◆ Set task ◆
In the forum thread on power loss below:
1. What context does the asker give for the question?
2. What category is the post filed under?
3. According to the first reply, what causes power loss along a conductor?

[Start of Source]

Using ohms law, V=I*R you can get the equations:

P=I^(2)*R and P=V^(2)/R

In these equation, power is proportional to I^2 and V^(2) respectively. This seems to show that power is squarely proportional to both voltage difference and current. Yet it’s stated that high voltage results in less power loss than high current. How can this be true when power scales by the same amount with a change in either.

The context of this is power lines and why they use high voltage.

Please ELI5. I’ve heard inadequate explanations in my textbooks, I can’t wrap my head around it.

In: Physics

15 Answers

Anonymous 0 Comments

The power loss along a conductor is due to resistance. This manifests as a voltage drop along the conductor. So which equation to use depends on what you’re able to measure or control.

V = IR can tell us how much voltage is lost along the conducting path. This turns into a power loss because P=I*R, so P=I^2 *R.

[End of Source]
[Start of Source material]

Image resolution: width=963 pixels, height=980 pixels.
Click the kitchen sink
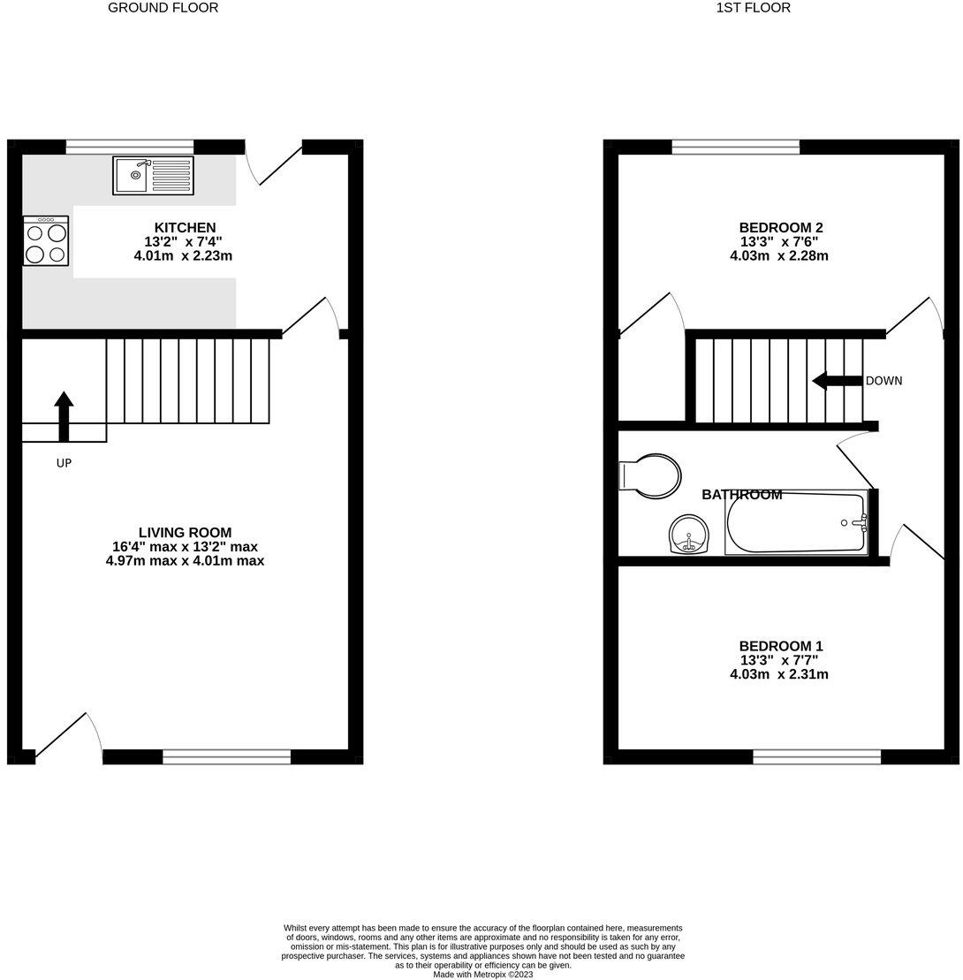[153, 175]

[End of Source material]

◆ Response to this task ◆
1. Power lines and why they use high voltage.
2. Physics.
3. Resistance.